In the past I tried hard to explain the concept with a series of tutorials over at FlowstoneGURU. But it is a problem to put it in simplest words. I usually tend to give real life examples, but then the reader has to be able to transfer that image onto actual Ruby programming. And if I explain the classes in Ruby themselves, people are missing a relation to something they know.
Maybe a comparison between old-school programming and object-oriented programming will work better?
Here's the picture: You are a programmer employed to write an application that lists all animals of a zoo, with all their aspects, like order or family. Before oop, you would have done something like that:
animal_names = ["lion", "brown bear", "boar", "wild goat"]
animal_class = ["mammal", "mammal", "mammal", "mammal"]
animal_order = ["carnivore", "omnivore", "omnivore", "herbivore"]
animal_family = ["felidae", "ursidae", "suidae", "bovidae"]
animal_species = ["panthera", "ursus", "sus", "capra"]
You now have 4 fixed arrays, and the user of your application might type in a name, then you go through all arrays until you find a match, store the index of the match and list all other arrays' content under that specific index. For example:
input: lion
lion: mammal, carnivore, felidae, panthera
This works, as long as all arrays have the same structure (everything that belongs to the lion needs to be stored under index 0, etc.). It can get more complicated though. Say, the user input is "mammal". Your program code needs to find 4 mammals with all of their properties now. You probably need to install a buffer to store the findings until everything is found, and some kind of system to identify, which ones you already found. And it becomes very uncomfortable, if the zoo gets a second lion.

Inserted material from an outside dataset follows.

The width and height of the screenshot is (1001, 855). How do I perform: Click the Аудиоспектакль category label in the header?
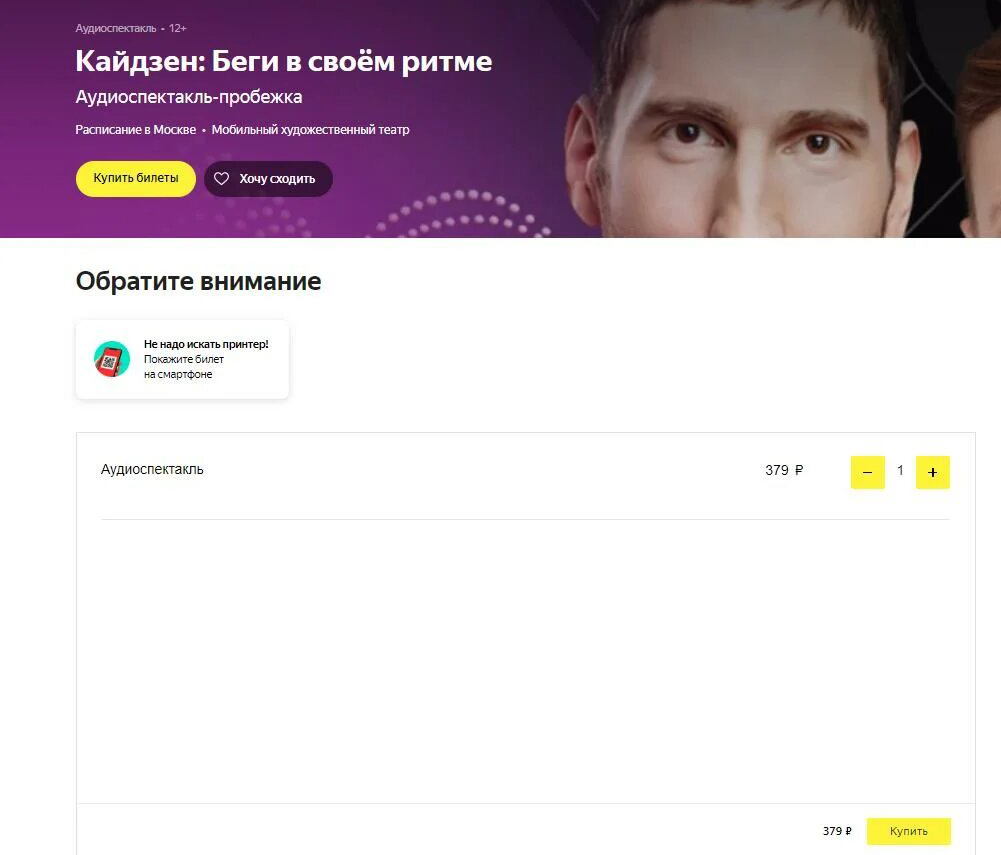point(116,28)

OOP can make this a lot more easier. I won't go into inheritance (just a bit) and mixins (not at all). But just the most simple aspect of oop already helps you a lot: Creating an object ("class" is a synonym for object) that combines all its properties!
- Code: Select all
class Animal
attr_accessor :species, :family, :order, :class, :isit
end
class Lion < Animal
alias_method :is_carnivore?, :isit
def initialize
self.species = "panthera"
self.family = "felidae"
self.order = "carnivore"
self.class = "mammal"
self.isit = true
end
end
george = Lion.new
george.is_carnivore?
You now have a lion object, that you instantiate with "Lion.new". So, no matter how many lions the zoo will get, you are prepared. Searching also gets a lot easier now, as you just ask all the objects, if they have a specific property. (This example is not complete, it is just a quick showcase)
We successfully switched to object orientation (here the lion). We added everything that defines a lion into one closed group - the object or class. I just carefully touched inheritance, as a lion surely is an animal. So I made a base class of animals, which all other animals will derive from. In this class I've put everything that all animals share. Here they all share the properties themselves (in Ruby known as attributes), but not the content of them. But when I create a Lion instance, it inherits all properties from the base class Animal, and can fill them in with its own specific data.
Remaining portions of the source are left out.